Table 2 describes comorbidities in each of the five procedure categories by study and non-study hospital groups. Again, the sample of 47 study hospitals is comprised of patients that look fairly similar to nonstudy hospital patients.
Table 3 provides a comparison of missing data as defined by the claim time and chart time variables from the 15,914 patients evaluable in the OBSOS study. Here we see that there were missing data in both the claims and chart derived times. There were 1,187 patients or 7.5% of the claims with missing times, and 385 patients or 2.4% of abstracted charts with missing times, but there was almost no overlap between the patients with missing claim time and those with missing chart time, with only 27 patients missing time data from both claim and chart. The distribution of anesthesia chart times in those patients who were missing anesthesia claim times was almost identical to the distribution of anesthesia chart times in those not missing anesthesia claim times. Similarly, the distribution of anesthesia claim times in those patients who were missing anesthesia chart times was almost identical to the distribution of anesthesia claim times in those patients who were not missing anesthesia chart times (see fig. 2). Figure 2 suggests no interesting relationship between missing times on one variable and recorded times on another.

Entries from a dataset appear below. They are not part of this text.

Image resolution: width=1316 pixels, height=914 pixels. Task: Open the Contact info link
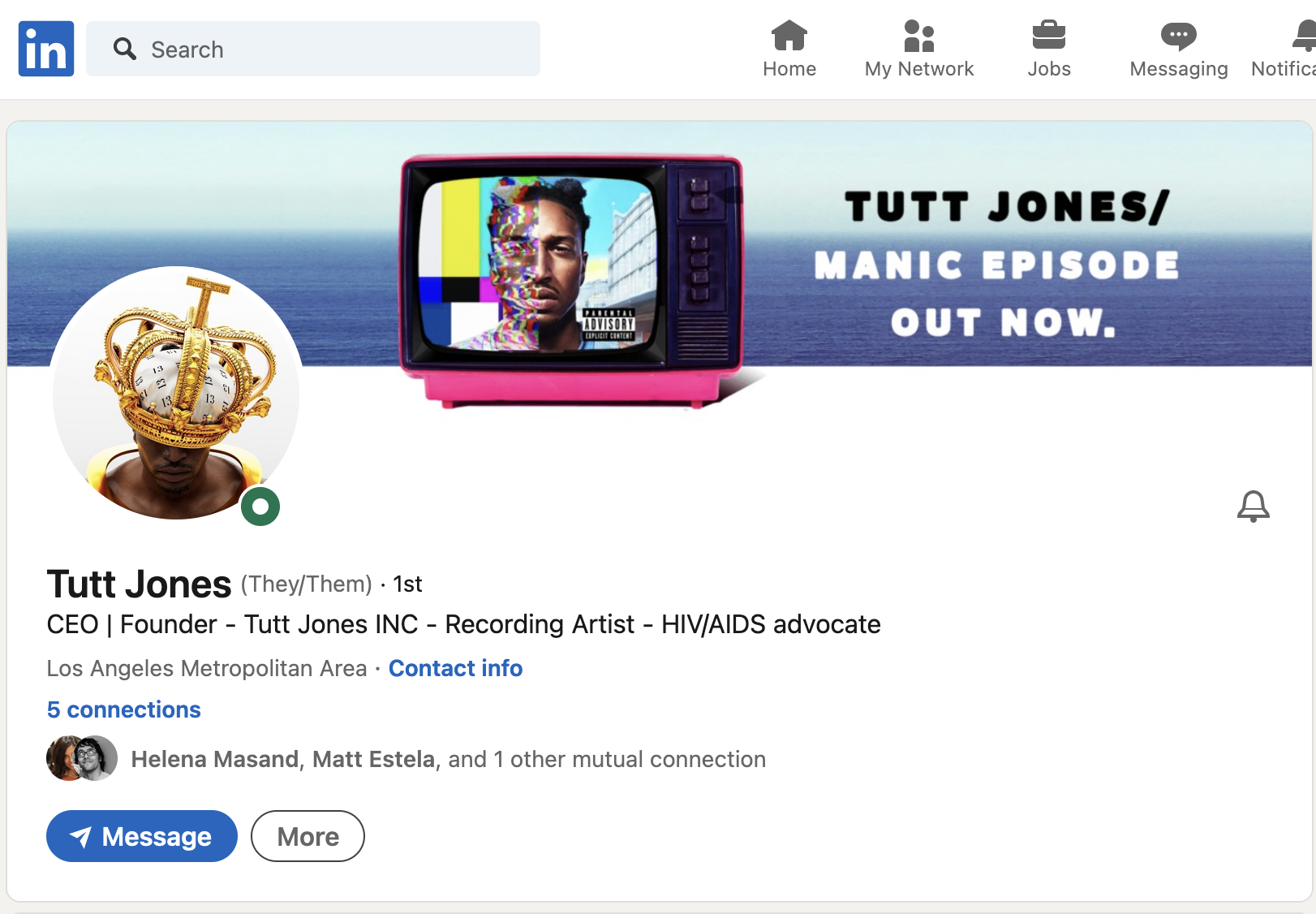455,668
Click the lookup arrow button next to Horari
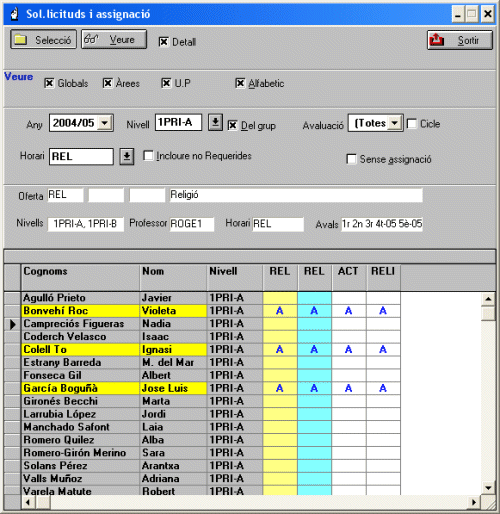The image size is (500, 514). [127, 156]
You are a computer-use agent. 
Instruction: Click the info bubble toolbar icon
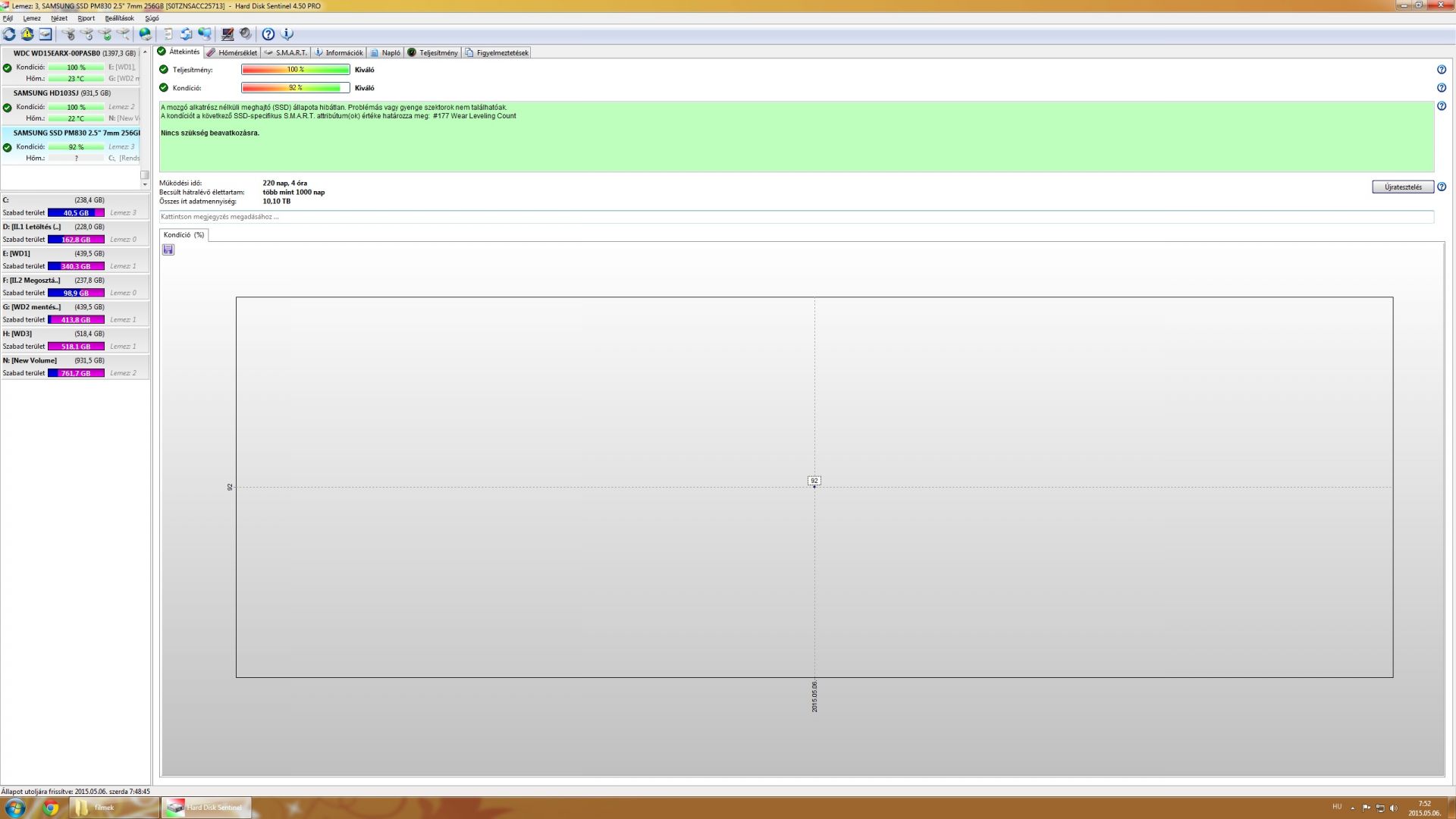(x=287, y=34)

Using the 14,369 patients who had both chart and claim times, we next studied the correlations between chart and claim times. Table 4 provides these correlations using theSpearman, Pearson and Kendal τ statistics with their confidence intervals and p-values. The correlations between chart and claim times were very high, ranging from 0.85 for the Kendal’s tau to 0.94 for the Spearman. We also provide the probability of concordance associated with the Kendal coefficient τ, which is equal to (τ+1)/2; for two patients, it is the probability that the chart and claim will agree about which patient had the longer anesthesia time. The probability of concordance was 0.93. The median absolute difference between chart and claim was only 5 min (95% CI 5.0, 5.5), and the median difference was 4.5 min.
Table 5 provides similar information as table 3 but compares claim time to “best” chart time. As expected, because of the definition of “best” chart time, there is better correlation between the claim time and the “best” chart time—although this is presented just to help bound the correlation, as for this calculation information from the claim was used to correct the chart time as was described in methods.

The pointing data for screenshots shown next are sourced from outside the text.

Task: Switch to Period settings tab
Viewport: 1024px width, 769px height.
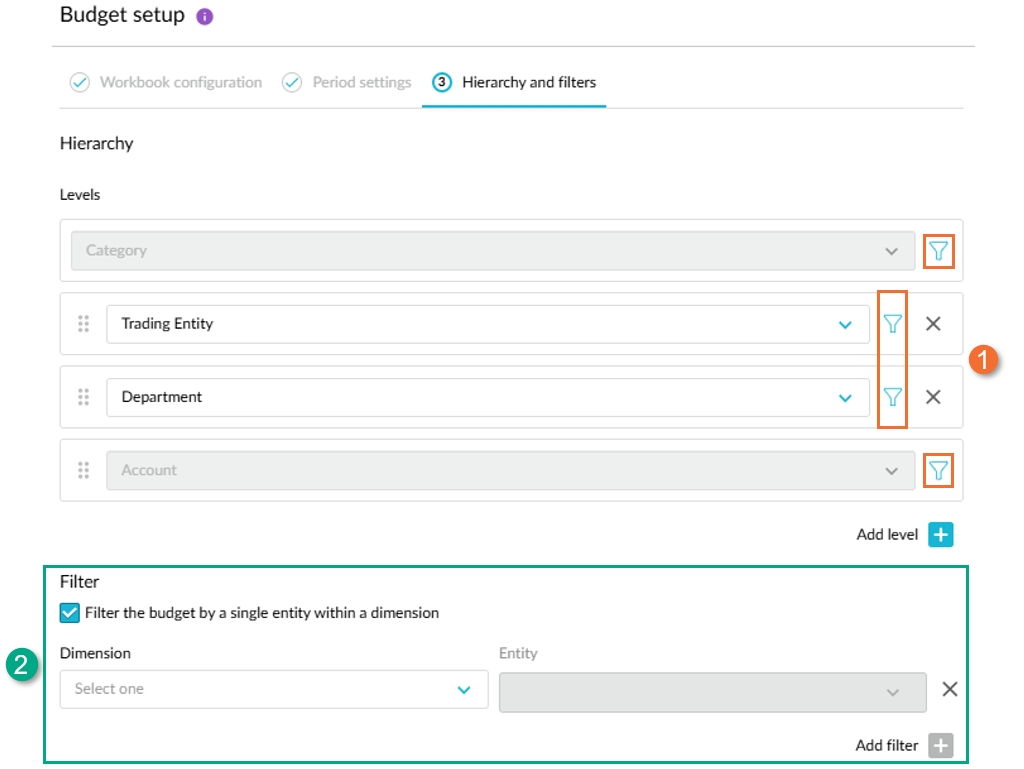Action: click(x=361, y=82)
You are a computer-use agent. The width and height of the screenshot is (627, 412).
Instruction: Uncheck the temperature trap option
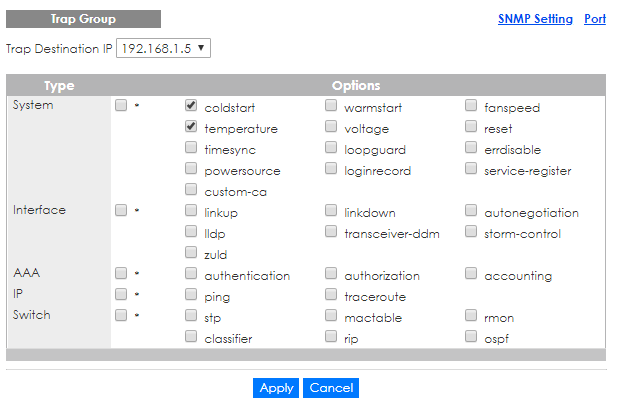coord(191,128)

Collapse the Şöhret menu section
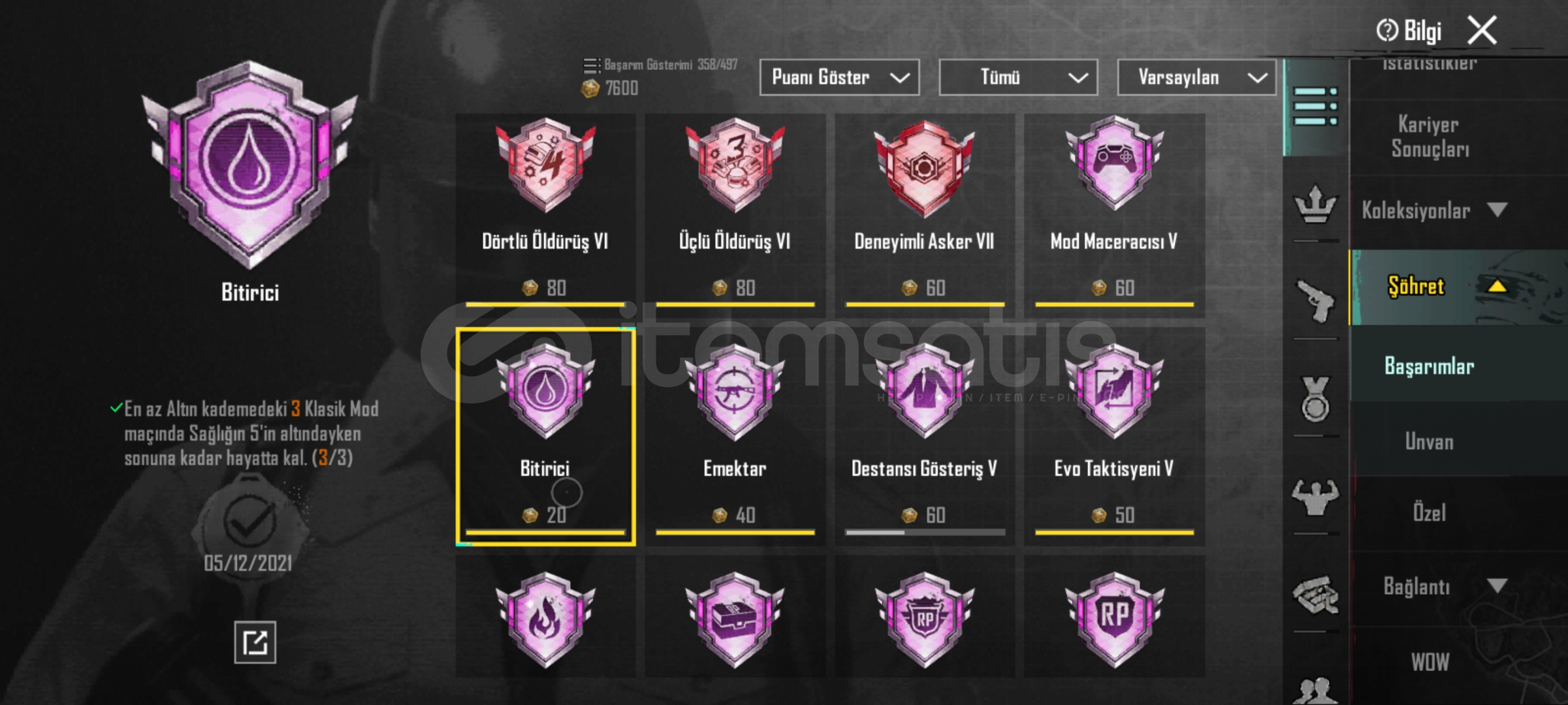click(x=1458, y=287)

Table 6 presents the distribution of claim times, chart times and best chart times for each of the five procedure groups in the study (hip replacement or revision, knee replacement or revision, colectomy for cancer, colectomy not for cancer, and thoracotomy).

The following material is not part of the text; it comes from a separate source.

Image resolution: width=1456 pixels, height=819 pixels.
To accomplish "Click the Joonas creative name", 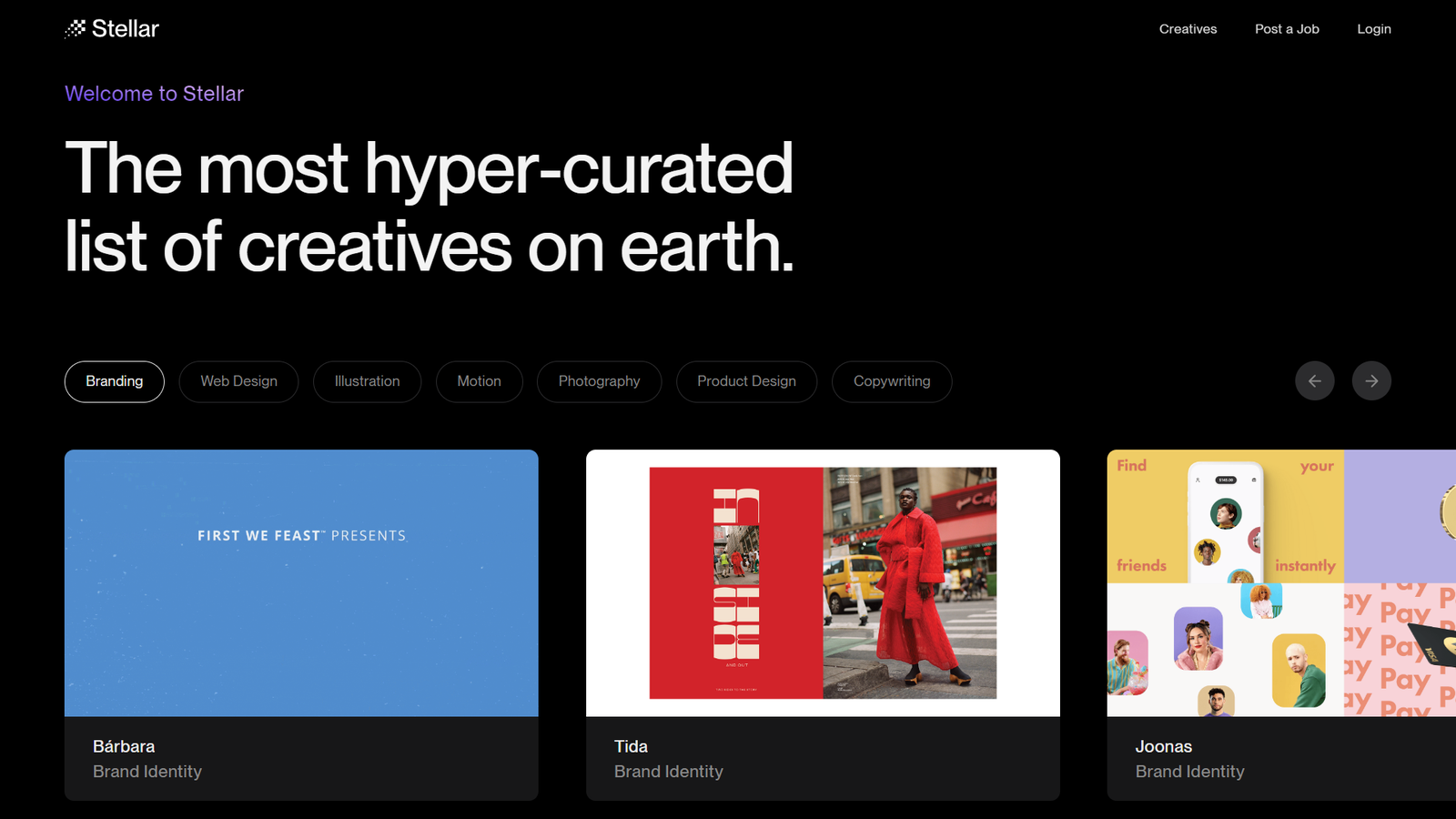I will (x=1163, y=746).
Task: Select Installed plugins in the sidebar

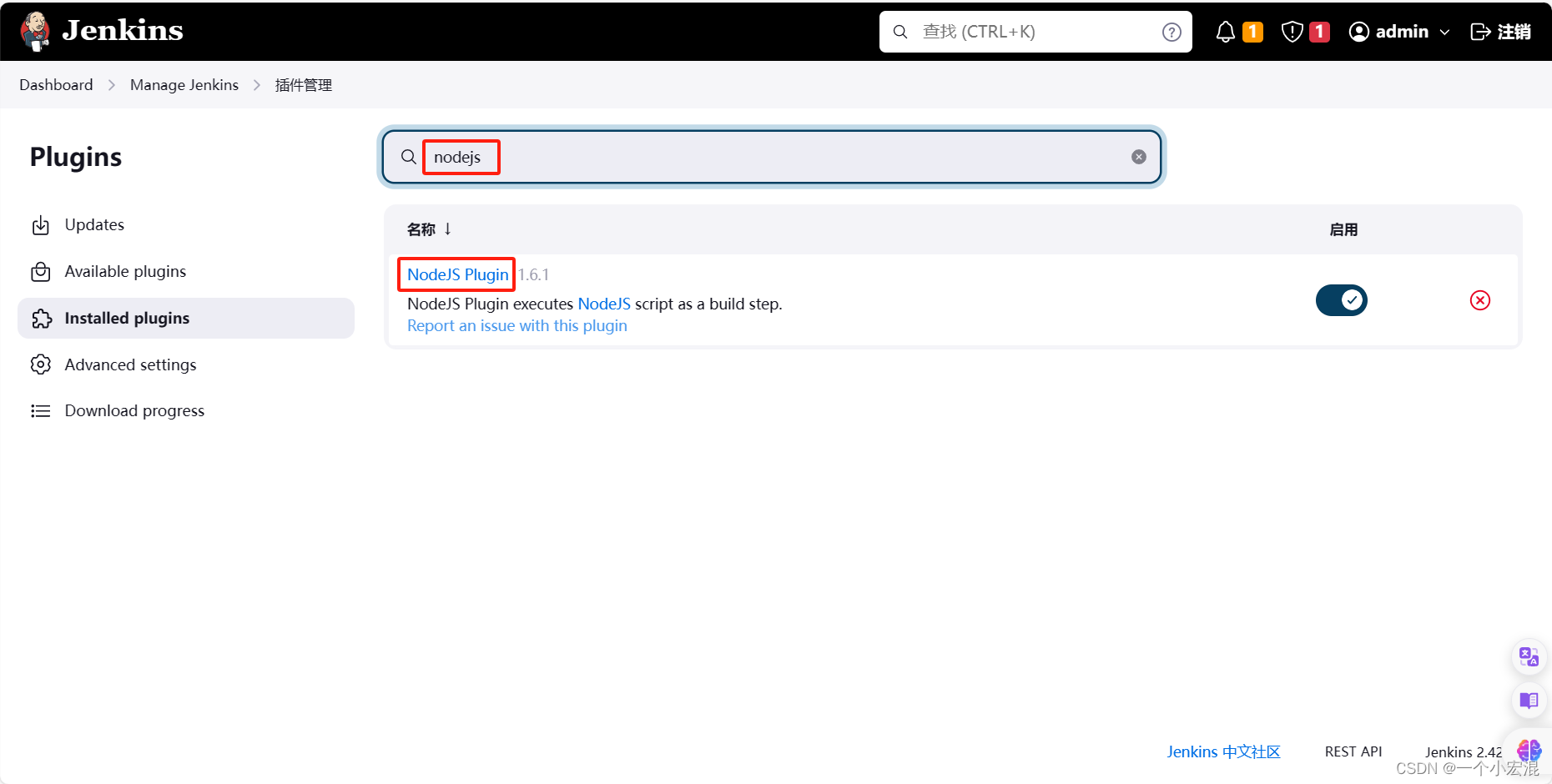Action: pyautogui.click(x=127, y=318)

A Bland-Altman plot is presented in figure 3, which displays the difference between anesthesia chart and anesthesia claim times versus the average value of each pair. The vast majority of points show little difference between chart and claim, but there are a few outliers with respect to both measures. As there are 14,369 points on this graph, it should be remembered that outliers represent only a very small fraction of patients. The “wings” of the Bland-Altman plot do show rare large outliers. Eighty percent of the pairs showed differences between −16 and 0.5 min, and 95% of the pairs show differences between −49 and 16 min.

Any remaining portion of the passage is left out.